Antique dealer relieved as stolen archives case dismissed.


Charges were dismissed in a St. John's courtroom Thursday against a man who had been accused of owning stolen historical documents.

Antiques dealer Gary Murrin had paid $500 for documents that had been stored in 284 boxes that he said would otherwise have been shredded by a security company.

The documents had formerly belonged to the Provincial Archives of Newfoundland and Labrador, now a division of the Rooms cultural complex in St. John's. More here on the News Story......

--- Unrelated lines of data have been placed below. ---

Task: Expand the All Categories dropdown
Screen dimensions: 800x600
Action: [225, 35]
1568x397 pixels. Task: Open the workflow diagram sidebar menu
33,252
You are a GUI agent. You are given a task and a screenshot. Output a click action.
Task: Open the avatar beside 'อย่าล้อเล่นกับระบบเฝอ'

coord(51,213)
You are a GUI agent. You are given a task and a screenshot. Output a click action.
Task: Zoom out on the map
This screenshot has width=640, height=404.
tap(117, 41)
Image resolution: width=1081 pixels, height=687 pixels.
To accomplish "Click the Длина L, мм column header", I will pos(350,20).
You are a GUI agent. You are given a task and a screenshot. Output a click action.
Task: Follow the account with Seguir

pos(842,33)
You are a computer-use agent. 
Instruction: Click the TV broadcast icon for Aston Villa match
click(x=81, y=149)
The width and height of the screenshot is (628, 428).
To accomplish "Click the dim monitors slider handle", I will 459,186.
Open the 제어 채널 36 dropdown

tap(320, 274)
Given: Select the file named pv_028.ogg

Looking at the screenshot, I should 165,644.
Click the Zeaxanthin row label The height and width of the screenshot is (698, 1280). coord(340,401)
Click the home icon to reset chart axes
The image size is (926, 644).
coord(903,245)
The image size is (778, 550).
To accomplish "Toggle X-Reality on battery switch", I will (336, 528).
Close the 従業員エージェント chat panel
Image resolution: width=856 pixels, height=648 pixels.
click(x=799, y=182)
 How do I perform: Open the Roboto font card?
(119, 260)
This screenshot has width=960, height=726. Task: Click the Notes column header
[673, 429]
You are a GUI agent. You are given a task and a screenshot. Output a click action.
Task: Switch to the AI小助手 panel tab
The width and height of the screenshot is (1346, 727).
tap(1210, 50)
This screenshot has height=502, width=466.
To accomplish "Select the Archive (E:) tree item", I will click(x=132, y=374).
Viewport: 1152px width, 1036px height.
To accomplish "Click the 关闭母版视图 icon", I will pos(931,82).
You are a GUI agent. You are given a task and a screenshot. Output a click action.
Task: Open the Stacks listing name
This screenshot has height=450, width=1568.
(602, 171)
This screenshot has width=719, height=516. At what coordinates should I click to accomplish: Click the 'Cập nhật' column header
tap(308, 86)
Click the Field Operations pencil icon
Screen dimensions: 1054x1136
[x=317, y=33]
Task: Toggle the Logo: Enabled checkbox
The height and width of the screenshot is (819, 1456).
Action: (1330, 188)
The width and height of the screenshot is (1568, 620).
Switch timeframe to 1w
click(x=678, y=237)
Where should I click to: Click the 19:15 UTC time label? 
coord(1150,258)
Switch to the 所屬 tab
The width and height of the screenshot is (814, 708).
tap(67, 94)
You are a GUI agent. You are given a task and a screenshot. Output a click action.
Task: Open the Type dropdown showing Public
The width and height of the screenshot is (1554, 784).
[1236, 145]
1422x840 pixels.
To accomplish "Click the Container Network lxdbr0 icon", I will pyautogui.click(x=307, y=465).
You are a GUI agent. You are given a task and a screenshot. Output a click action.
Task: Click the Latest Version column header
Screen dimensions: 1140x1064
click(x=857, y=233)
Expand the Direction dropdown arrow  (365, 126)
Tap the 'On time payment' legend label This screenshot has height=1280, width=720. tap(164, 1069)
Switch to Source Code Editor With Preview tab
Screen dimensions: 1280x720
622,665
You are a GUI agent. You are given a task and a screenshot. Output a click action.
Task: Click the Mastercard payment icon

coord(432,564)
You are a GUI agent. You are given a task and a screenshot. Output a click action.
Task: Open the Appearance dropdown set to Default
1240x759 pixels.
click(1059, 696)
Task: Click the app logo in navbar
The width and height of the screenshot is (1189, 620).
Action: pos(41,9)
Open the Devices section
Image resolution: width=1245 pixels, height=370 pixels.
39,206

A guy like Gary Murrin recognized that he had something of value but yet the Provincial Archives Department couldn't see value in it? I was happy to hear the charges against Mr. Murrin were dismissed. Hopefully this is a wake up call for those who we put in place of preserving our history and maybe an investigation in to the whole matter should be looked at. We have small museums across NL that would probably of liked to have gotten their hands on some of that history to display locally. I know that we had to beg a few years back in Cape Ray to have a few Dorset Eskimo Artifacts displayed in the small museum we have here. Yet thousands of the artifacts taken from digs at the site here lay in boxes somewhere in St. Johns. (maybe they have been disposed of or even looted.)

1 comment:

Anonymous said...

didn't know about the cape ray site until today.thanks for the mention.